The cash paid systems therefore have an average price of $27, and the PAYG have an average price of $216.
Companies selling for $27 cash cannot hide their simple-to-tally costs and could not sell at that price if their COGS plus import costs were $30. These companies may have all-in cost of $24-$25 per unit for a 10-15% margin. So the whole cash solar industry has gross margin of about $10 million for the first 6 months of the year based on the $85 million sales number. SG&A would be small on these simpler business. After SG&A that may be a profit of $3 or $4 million for the cash sellers for the six months. The biggest cash-and-carry sellers, dlight and Sunking, would make up most of that. If you annualise that and then give them a generous profit multiple of 15x the whole cash selling industry has a Shadow Market Capitalisation of $100 million dollars. Modest but adding real value for customers and getting a small return for investors. Honest business with good impact.

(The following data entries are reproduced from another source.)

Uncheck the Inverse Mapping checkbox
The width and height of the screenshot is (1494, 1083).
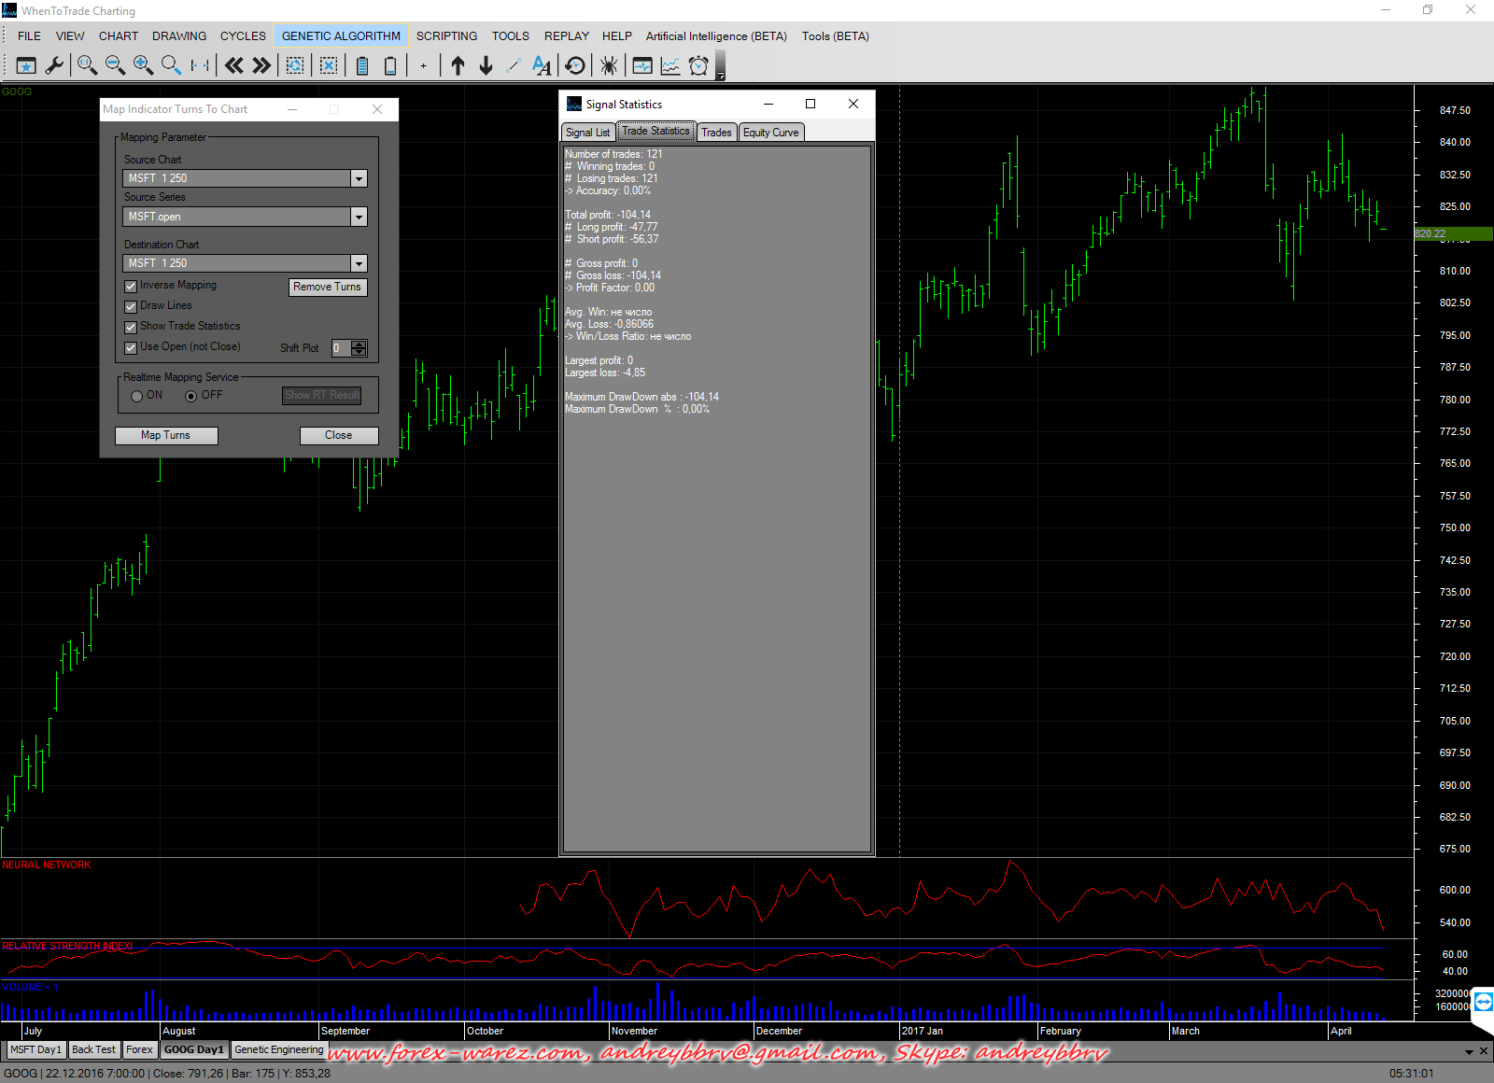[132, 287]
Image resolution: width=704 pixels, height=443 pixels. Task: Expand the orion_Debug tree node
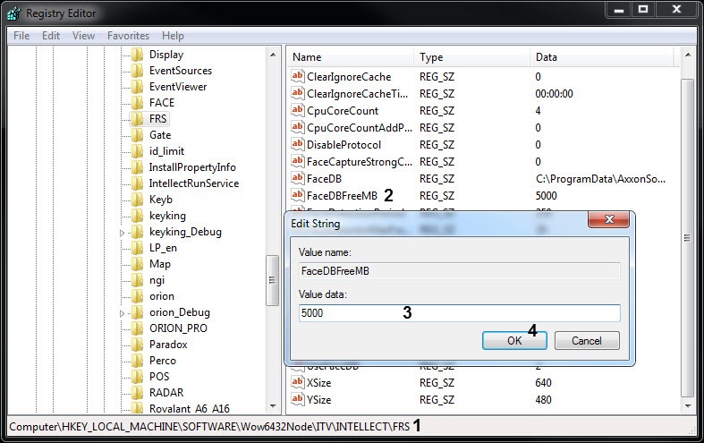tap(123, 313)
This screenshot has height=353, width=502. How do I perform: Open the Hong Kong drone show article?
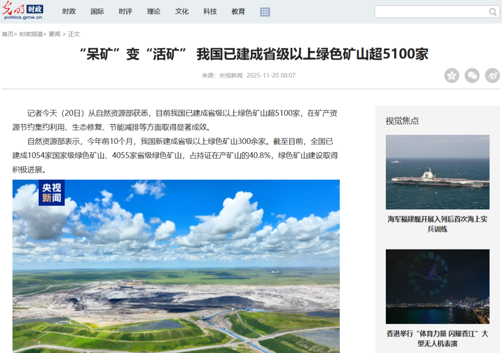click(437, 287)
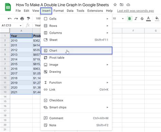The width and height of the screenshot is (161, 132).
Task: Select the paint format roller icon
Action: coord(28,18)
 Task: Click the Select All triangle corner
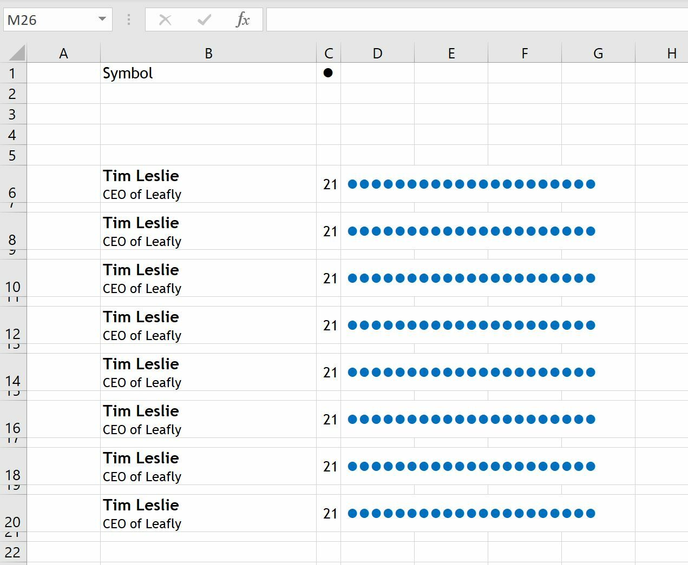click(14, 52)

The PAYG companies are pretending to have positive gross margins because that $216 solar home system has a COGS of $110. Then it has another $150 of promotional, fulfillment, cost-to-serve, cost-of-delinquency and cost-of-capital for the extended negative cash cycle. All those pamphlets – tshirts – ball caps – collection officers – call centres – armies of salesmen – installers – motorbikes are expensive. Total cost of $260 but harder to see below those murky waters. The ruse is that they are hiding many of these non-COGS costs in SG&A and pretending they will make up the losses on volume. Negative margin of $44 per sale on the 1 million systems sold in first six months 2016 is $44 million loss or $88 million annualised loss on margins alone. Assume that real SG&A of these higher-tech businesses are 20% of revenues and you have a sector that catapults $128 million of investor money into a fire this year. When you see the collective industry boasting of raising $128 million this year you now know where this cash went. Perhaps in the future it should go to the cash sellers. For the amount burned in one year of that PAYG pyre they could own the whole market capitalisation of cash-and-carry solar.